A peça "Jesus Christ Superstar" via num teatro que, salvo erro, se chamava Albert Theatre.
Como curiosidade:
Em 1973 ainda Norman Jewison não tinha feito o filme, se bem me lembro.
Jinhos

10:21 da tarde  
Anonymous Anónimo said...

António, mas que cidadão do mundo...tu me sais! Aventureiro!

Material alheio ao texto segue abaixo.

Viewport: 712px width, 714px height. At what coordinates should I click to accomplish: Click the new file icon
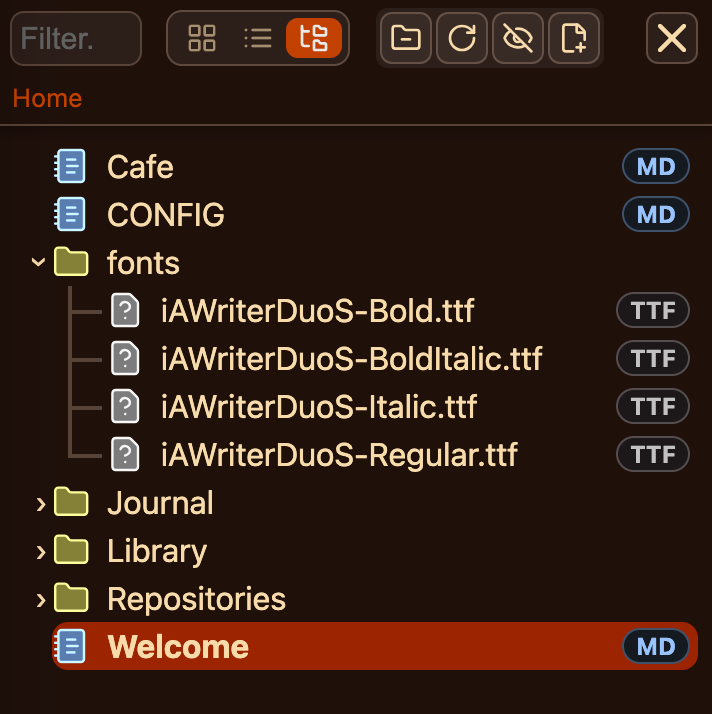573,39
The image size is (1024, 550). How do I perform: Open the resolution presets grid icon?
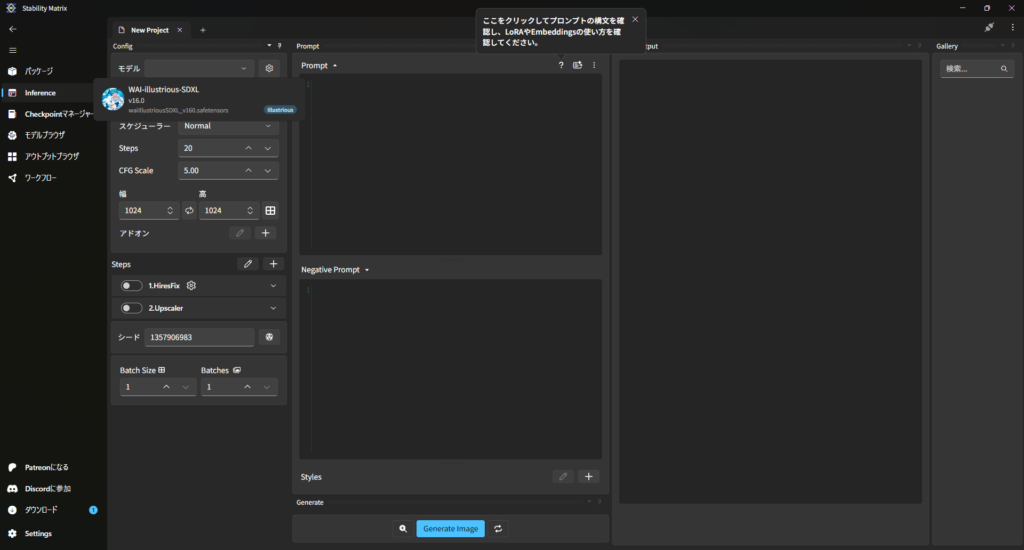click(x=270, y=211)
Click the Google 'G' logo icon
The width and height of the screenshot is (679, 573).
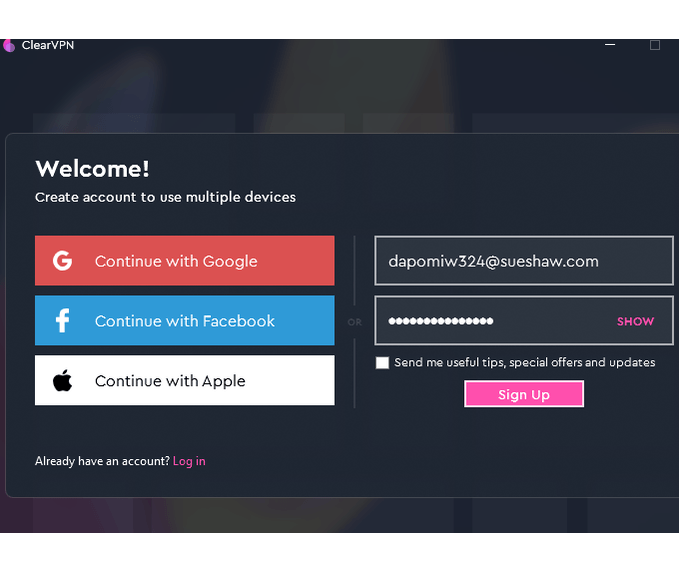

Uma vida de recordações, é algo muito bom, principalmente quando
as recordações são boas. Beijinhos

11:06 da tarde  
Blogger Unknown said...

nunca te esqueças em londres procuras a madame venetre..é uma portuguesa que aluga quartos e tem os melhores pequenos almoços que possas imaginar...fantasticos.
a tua historia fabulosa... é o que se chama uma noite humida e nauseabunda(imagino)

12:19 da manhã  
Anonymous Anónimo said...

Olá António! Vim deixar um beijo enorme!!!

9:32 da tarde  
Anonymous Anónimo said...

Ok! Deixo então mais um... um beijinho!! ;)

10:25 da tarde  
Blogger Estrela do mar said...

...eu é a 1ª vez que aqui estou ...e estive a ler esta história real...e fartei-me de rir...às vezes metemo-nos em cada uma:)...gostei do teu espaço...continua...que eu sempre que puder darei cá um "saltinho"...

Beijo.

2:35 da manhã  
Anonymous Anónimo said...

passei por aqui através de outro post e o que em primeiro lugar o que me chamou a atenção foi o facto de ser da Maia, eu tambem sou.o meu comentario é para o texto que me prendeu ao ecran o olhar e a imaginação andou pelas letras que escreveu.
Ana Mª Costa

9:43 da manhã  
Blogger António said...

Para a maiata Ana Maria:

Obrigado pela visita e pelo comentário.
Vai aparecendo sempre.
Jinhos

10:05 da manhã  
Blogger Caiê said...

Pois, tens razão... nunca se sabe... ;)

1:44 da tarde  
Anonymous Anónimo said...

Sr acessor?...ah!pronto,é ccnsigo mesmo!!!
Quando estiver envolvido numa organização com destino de ou por Paris...diz-me?ah!ah!não perderia isso por nada...
beijinho grande,escreves divinamente!
Isabelle(não Adjani,olha para ele!ah!ah!)

9:37 da tarde  
Blogger António said...

Para "Isabelle":
[Tanto anónimo! uffff]
Obrigado pela visita e pelas palavras escritas.
Jinhos

9:45 da tarde  
Anonymous Anónimo said...

E depois eu é que sou doida e anarca! ai ai... :)

9:06 da tarde  
Blogger Heloisa B.P said...

Fico a espera do resto!
Li de um folego so' e com UM SORRISO NOS LABIOS!!!!!!!!
Saudacoes!
Heloisa
(em Londres!_nao em "hotel"!...)
***************************

11:57 da tarde  
Blogger Zica Cabral said...

O que nós passamos quando somos novos e sem experiencia!!!!!Aconteceu-me algo semelhante (mas não tão mau) em Roma quando tinha 17 anos..........Mas são experiencias que nos enriquecem e nos ensinam a não ser tão nabos para a proxima vez.